As he walked, he was struck by how utilitarian the tunnel he was in seemed. The walls weren't worn from time or slick from groundwater. They were chiseled and lacking any adornments that he was used to seeing in the temples, on the many crumbling walls of structures in the jungle. A back entrance of some sort, to something functional. This wasn't a place commonfolk were meant to see, evocative of the gods. What was more, he was on a slight decline, going downwards. He wished he could better determine direction, knowing he was wandering somewhat in the direction of the temples when he'd taken cover, but not completely sure as to which one or how far away he could be. For not the first time, he considered turning around.
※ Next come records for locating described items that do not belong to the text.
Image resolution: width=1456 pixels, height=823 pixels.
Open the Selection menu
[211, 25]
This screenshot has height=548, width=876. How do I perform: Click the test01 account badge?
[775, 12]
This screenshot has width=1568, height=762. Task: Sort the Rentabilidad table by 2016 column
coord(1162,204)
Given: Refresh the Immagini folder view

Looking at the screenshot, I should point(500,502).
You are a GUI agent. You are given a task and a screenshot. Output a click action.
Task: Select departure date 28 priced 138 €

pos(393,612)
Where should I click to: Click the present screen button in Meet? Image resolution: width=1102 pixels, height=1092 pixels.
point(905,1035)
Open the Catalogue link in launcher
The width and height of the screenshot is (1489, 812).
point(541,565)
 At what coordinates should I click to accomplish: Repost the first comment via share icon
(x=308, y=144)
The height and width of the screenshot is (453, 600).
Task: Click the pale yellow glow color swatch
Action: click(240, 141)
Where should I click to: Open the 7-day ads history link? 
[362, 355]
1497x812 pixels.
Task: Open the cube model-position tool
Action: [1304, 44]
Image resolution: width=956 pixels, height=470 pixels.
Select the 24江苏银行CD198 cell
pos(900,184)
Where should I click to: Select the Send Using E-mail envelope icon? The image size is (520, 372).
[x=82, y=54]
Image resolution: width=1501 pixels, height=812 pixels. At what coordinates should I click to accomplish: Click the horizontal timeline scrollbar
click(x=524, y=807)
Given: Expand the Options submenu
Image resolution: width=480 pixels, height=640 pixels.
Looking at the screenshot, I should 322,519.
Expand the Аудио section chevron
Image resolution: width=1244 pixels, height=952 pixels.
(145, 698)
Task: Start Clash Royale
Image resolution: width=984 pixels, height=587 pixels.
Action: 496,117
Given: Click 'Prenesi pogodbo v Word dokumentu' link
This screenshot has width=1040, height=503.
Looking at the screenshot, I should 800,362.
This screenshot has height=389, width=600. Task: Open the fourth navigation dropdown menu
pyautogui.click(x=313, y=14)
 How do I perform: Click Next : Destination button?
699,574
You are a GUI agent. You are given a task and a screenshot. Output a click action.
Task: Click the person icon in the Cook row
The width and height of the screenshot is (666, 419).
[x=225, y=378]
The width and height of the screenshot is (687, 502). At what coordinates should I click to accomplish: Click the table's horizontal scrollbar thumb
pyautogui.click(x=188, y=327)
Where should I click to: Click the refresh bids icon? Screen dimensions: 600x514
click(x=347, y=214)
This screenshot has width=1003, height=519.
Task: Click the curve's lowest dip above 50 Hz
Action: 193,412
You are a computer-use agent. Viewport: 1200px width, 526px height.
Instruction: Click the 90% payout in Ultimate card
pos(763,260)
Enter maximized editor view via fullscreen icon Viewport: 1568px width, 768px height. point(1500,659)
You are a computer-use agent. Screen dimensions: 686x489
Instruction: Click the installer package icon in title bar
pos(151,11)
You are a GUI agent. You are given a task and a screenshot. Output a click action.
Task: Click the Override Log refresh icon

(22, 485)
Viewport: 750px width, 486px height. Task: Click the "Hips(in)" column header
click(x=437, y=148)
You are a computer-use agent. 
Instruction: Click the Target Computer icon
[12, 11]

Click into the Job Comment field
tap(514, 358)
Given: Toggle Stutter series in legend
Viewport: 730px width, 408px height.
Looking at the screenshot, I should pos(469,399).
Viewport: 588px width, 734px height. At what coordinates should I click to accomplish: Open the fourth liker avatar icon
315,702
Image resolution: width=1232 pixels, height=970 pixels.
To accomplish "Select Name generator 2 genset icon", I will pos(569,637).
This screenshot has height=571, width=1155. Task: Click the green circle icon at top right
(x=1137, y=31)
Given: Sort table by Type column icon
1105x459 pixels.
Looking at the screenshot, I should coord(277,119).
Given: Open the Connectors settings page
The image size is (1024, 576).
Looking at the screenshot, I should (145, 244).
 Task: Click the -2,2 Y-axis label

A sound caught his attention, quiet and innocuous. Something moved around him. A wide, cool belly slid lazily against stone. His eyes began to pick out a shape in the darkness far away, something like the fuzzied ghost of light drifting into view. It was so dim that at first, he thought his eyes were playing tricks on him. As he approached, he realized it was a bend, no, a fork in the tunnel. What he was approaching was carved, though it was difficult to tell with what. Relief made him let out a breath he hadn't realized he'd held so jealously, and he picked up his pace as he rounded the corner and found himself blinking into gentle, effusive light, like the forest alight with the full moon even though it was obscured by trees.

He was looking down into a sunken cavern. Walls unfurled like a dreamscape, looming high above him and etched with carvings that seemed to shift just as his eyes focused on them. The air was strangely thick, the weighted scent of damp stone, earth, and something unseen. A labyrinth, alight in a way he couldn't grasp, only enough that shadows jittered in his periphery. As he approached the yawning entrance, he thought he caught motion disappearing around the bend. A shadow peeked at him and vanished. The entire place breathed expectantly. He knew innately that something was waiting for him to come inside. He felt, too, that it was something he needed to follow.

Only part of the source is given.